The request: Please rewrite the listing from the line with "1029x942 pixels." up to and including the line with "coord(406,6)", keeping every line, and rescale each click coordinate given as an answer by 1.45, rounding to whole numbers with halves rounded up. Leave all other numbers, including screen dimensions, unchanged, and omit the pictures.

Input records:
↓↓↓
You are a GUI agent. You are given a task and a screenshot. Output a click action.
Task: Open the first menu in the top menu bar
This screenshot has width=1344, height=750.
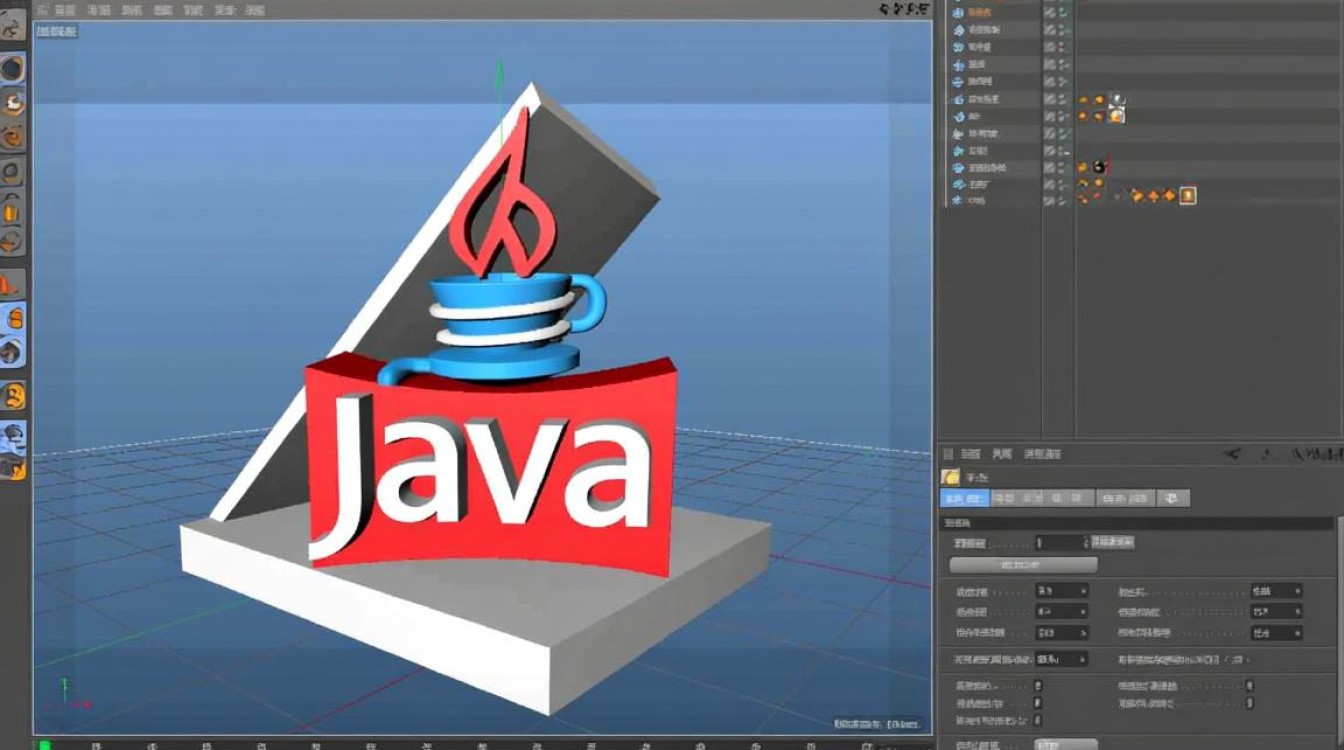point(40,10)
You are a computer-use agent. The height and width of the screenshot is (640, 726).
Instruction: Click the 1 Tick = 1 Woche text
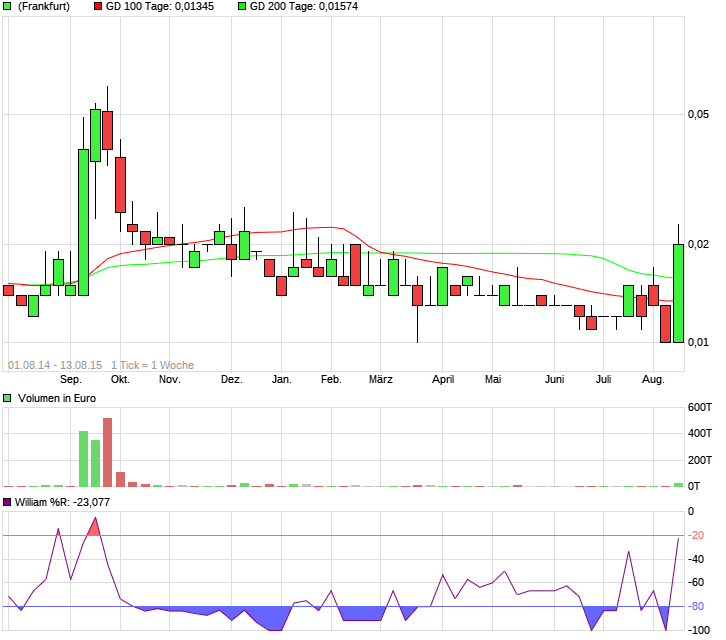(x=152, y=365)
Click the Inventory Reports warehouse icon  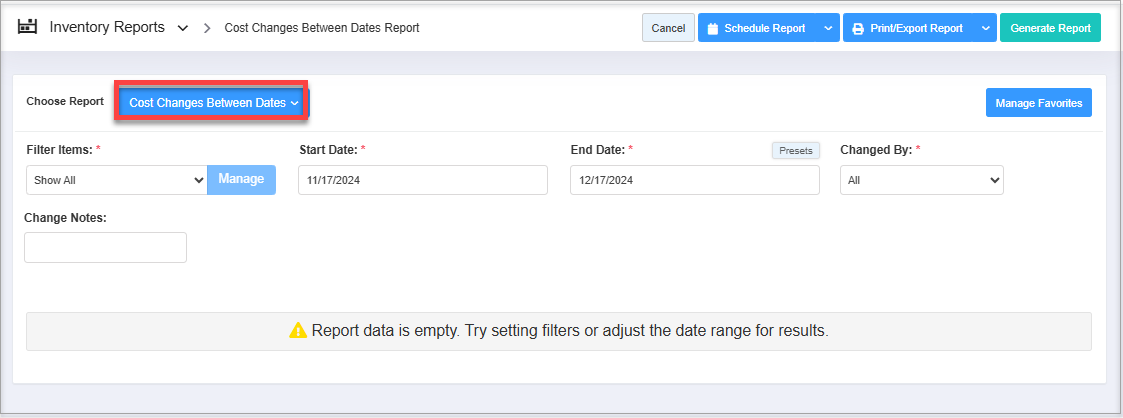pyautogui.click(x=28, y=27)
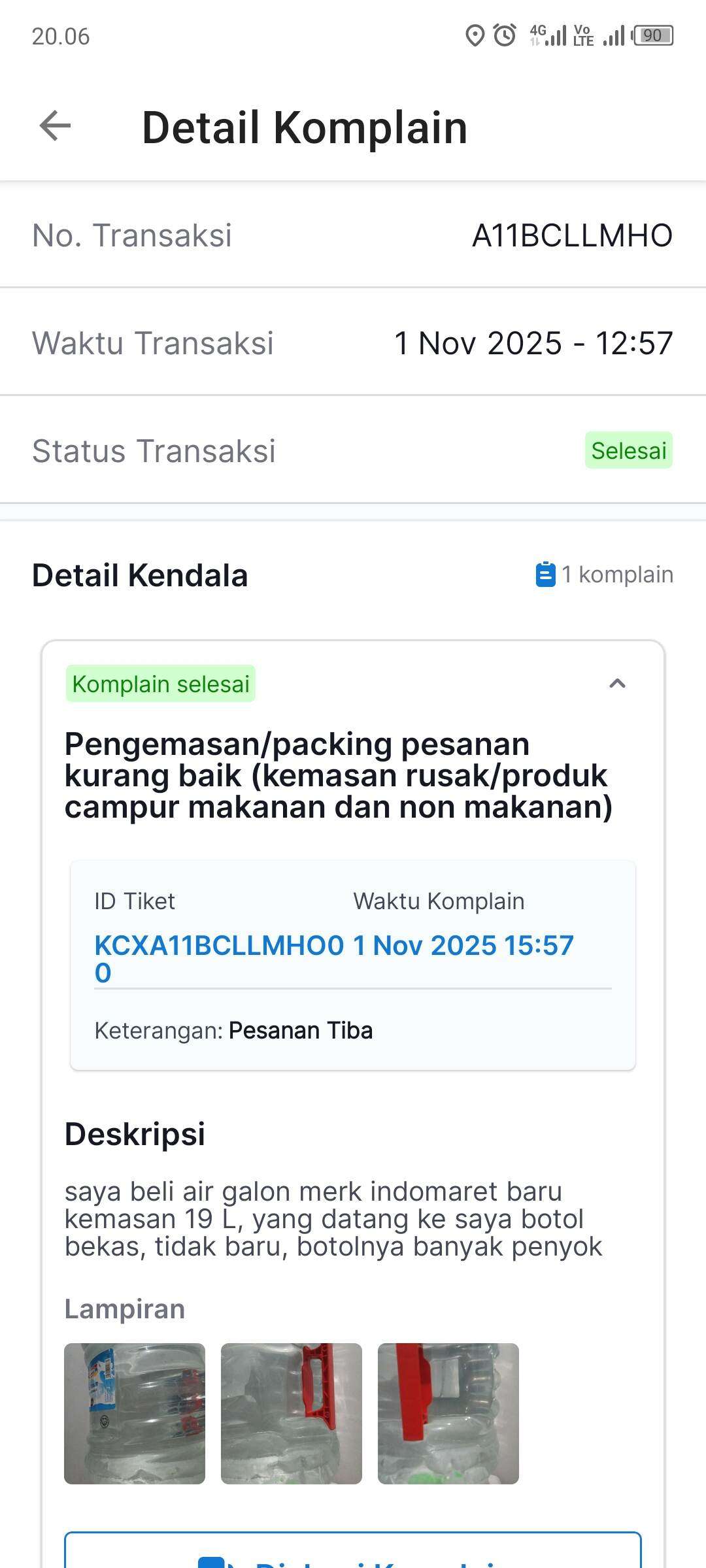The width and height of the screenshot is (706, 1568).
Task: Tap the back arrow icon
Action: click(56, 125)
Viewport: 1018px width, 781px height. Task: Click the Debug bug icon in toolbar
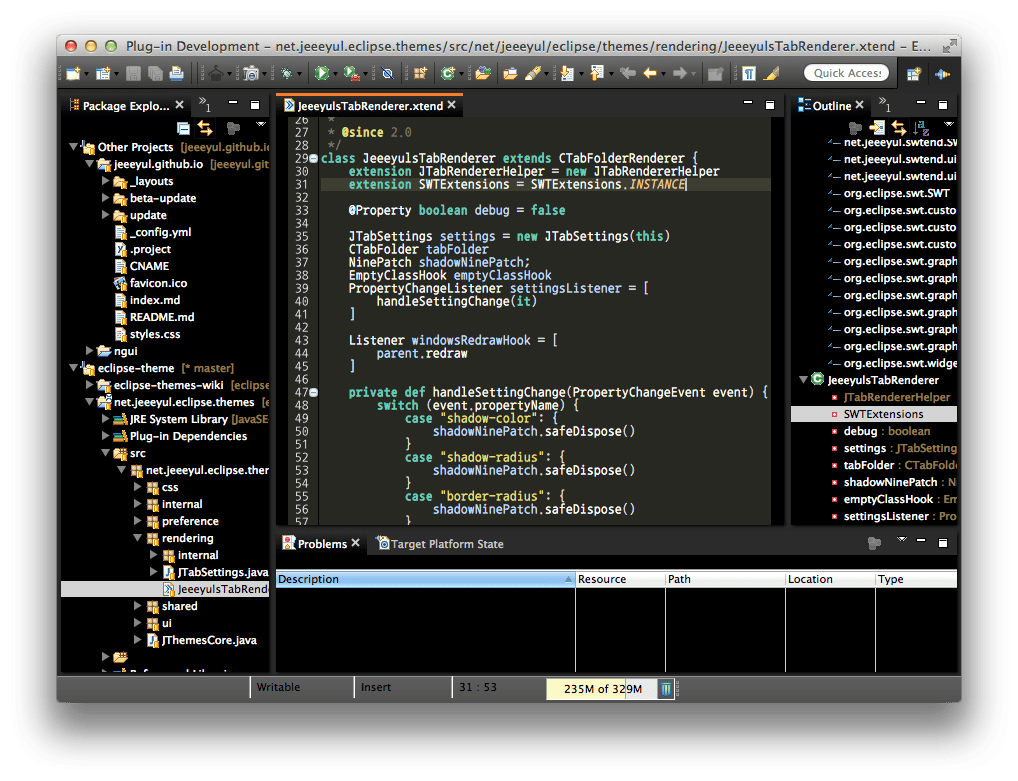click(x=287, y=73)
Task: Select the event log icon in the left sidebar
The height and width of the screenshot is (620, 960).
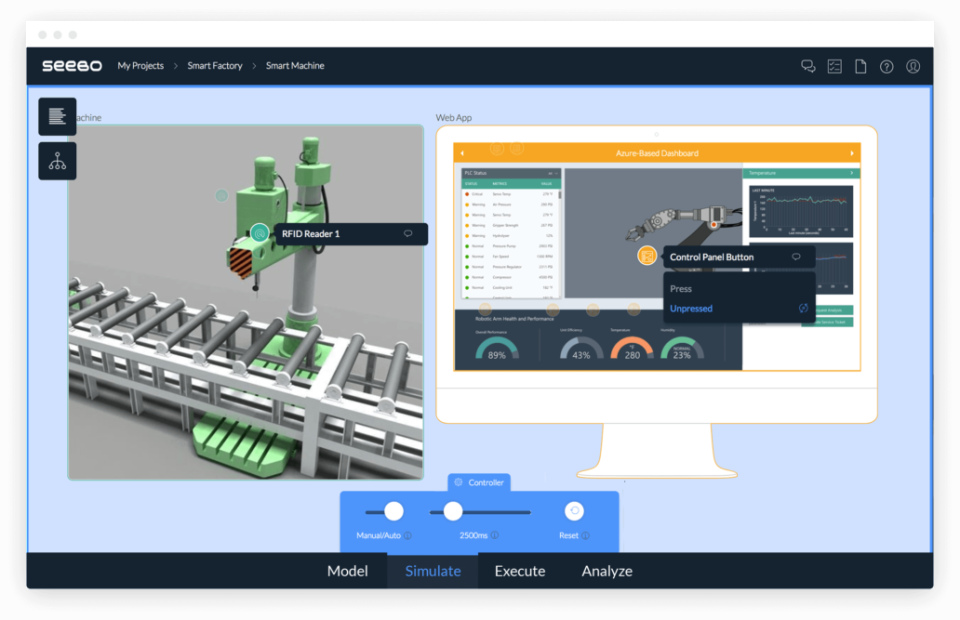Action: (x=57, y=116)
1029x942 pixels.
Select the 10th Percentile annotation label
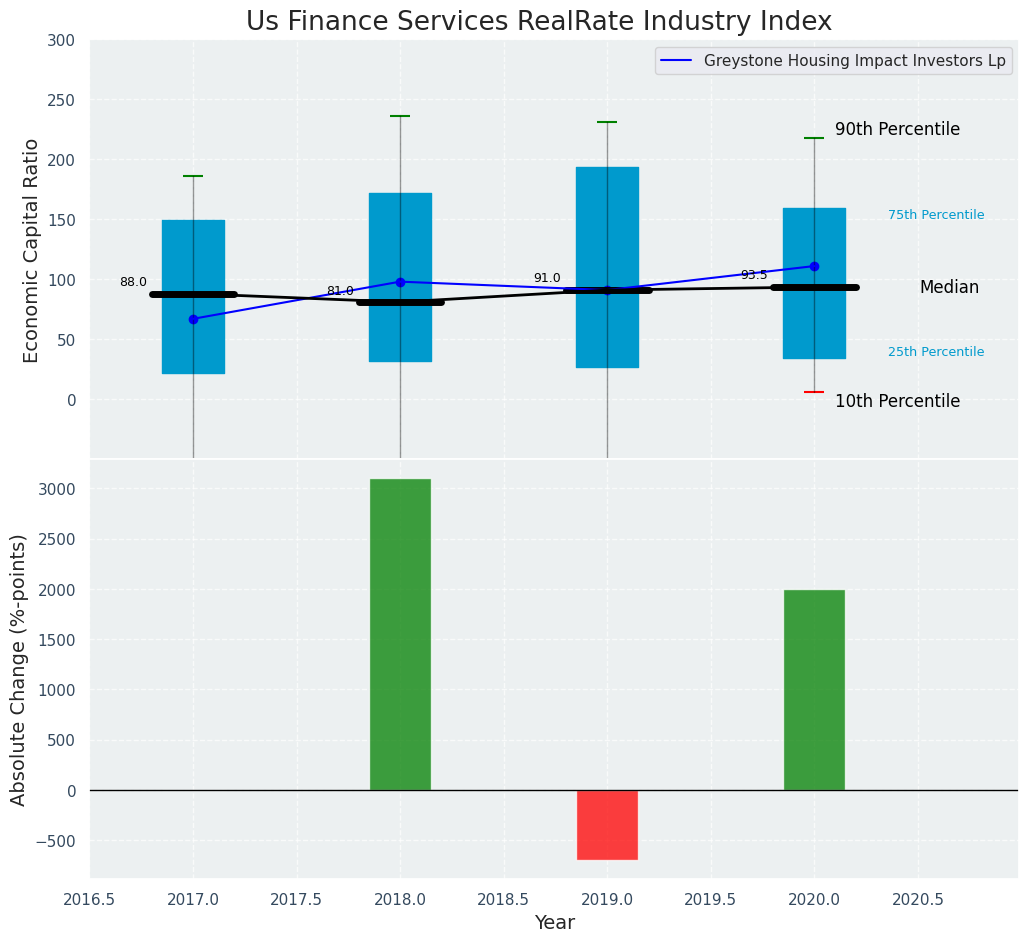click(897, 401)
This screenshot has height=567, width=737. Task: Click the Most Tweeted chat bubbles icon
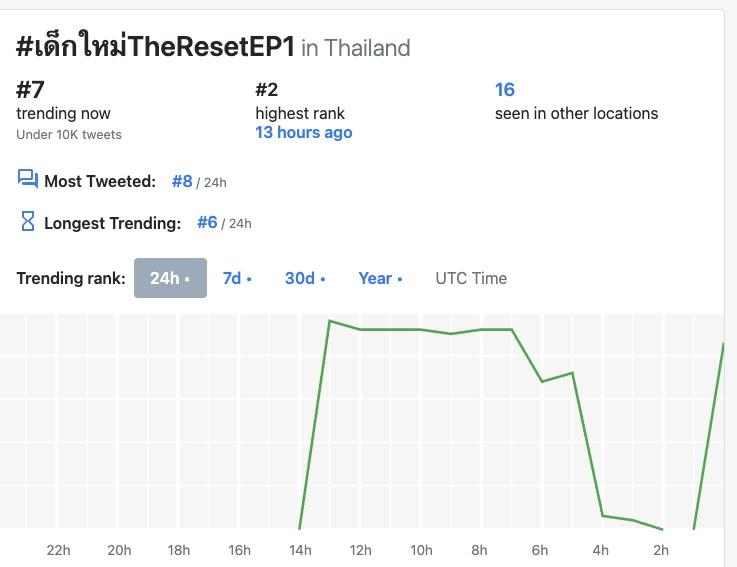coord(27,180)
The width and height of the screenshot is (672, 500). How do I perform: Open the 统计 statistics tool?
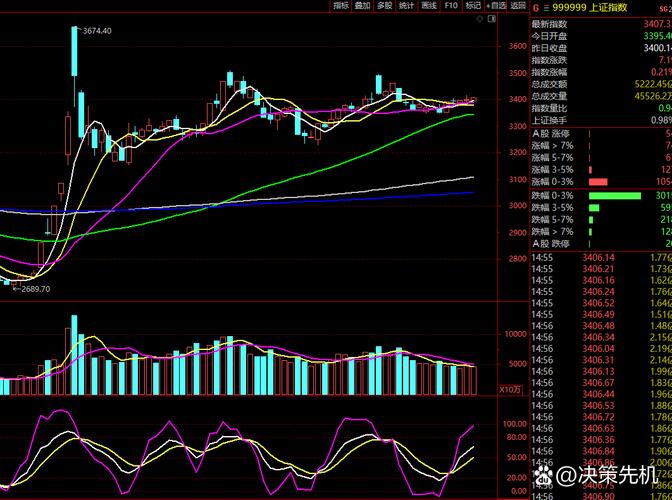coord(406,6)
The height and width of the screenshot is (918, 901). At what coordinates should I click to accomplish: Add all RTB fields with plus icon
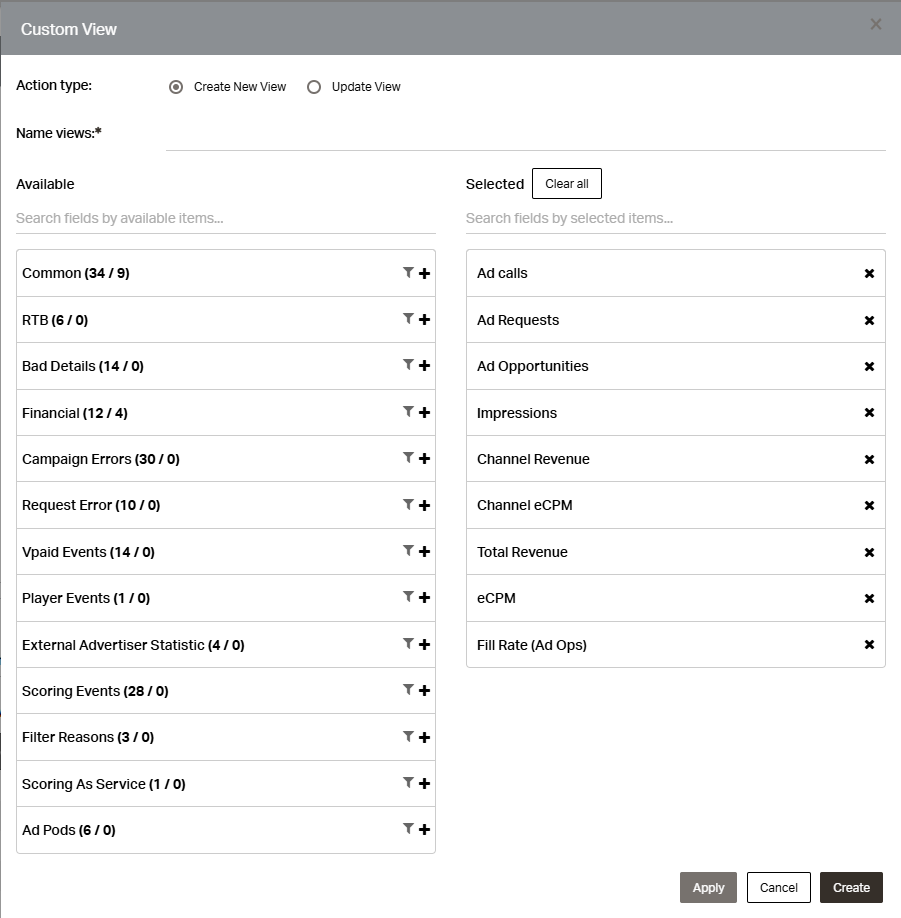pos(425,320)
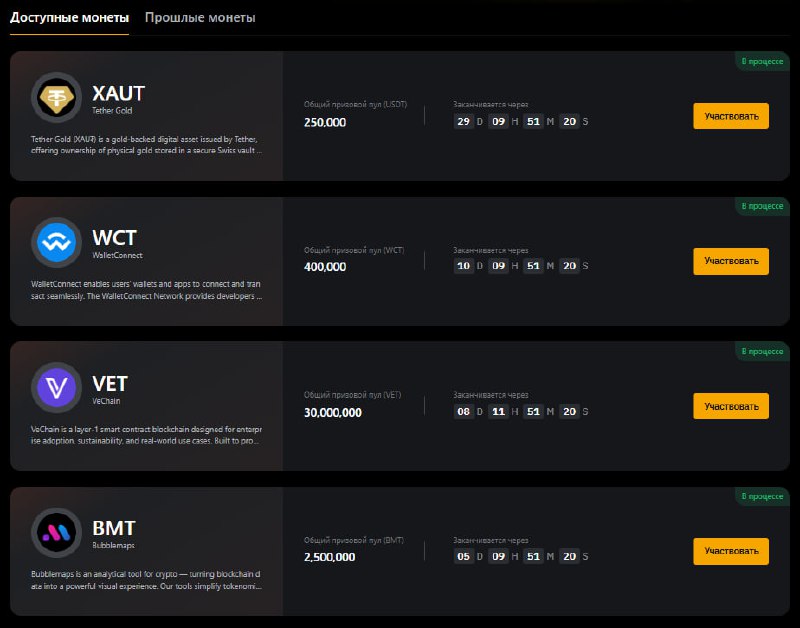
↑↑↑
Complete output:
1029x942 pixels.
Select the 10th Percentile annotation label
click(1301, 581)
This screenshot has height=567, width=737. Task: Click the Most Tweeted chat bubbles icon
coord(39,261)
The width and height of the screenshot is (672, 500). How do I perform: Open the 统计 statistics tool?
coord(589,9)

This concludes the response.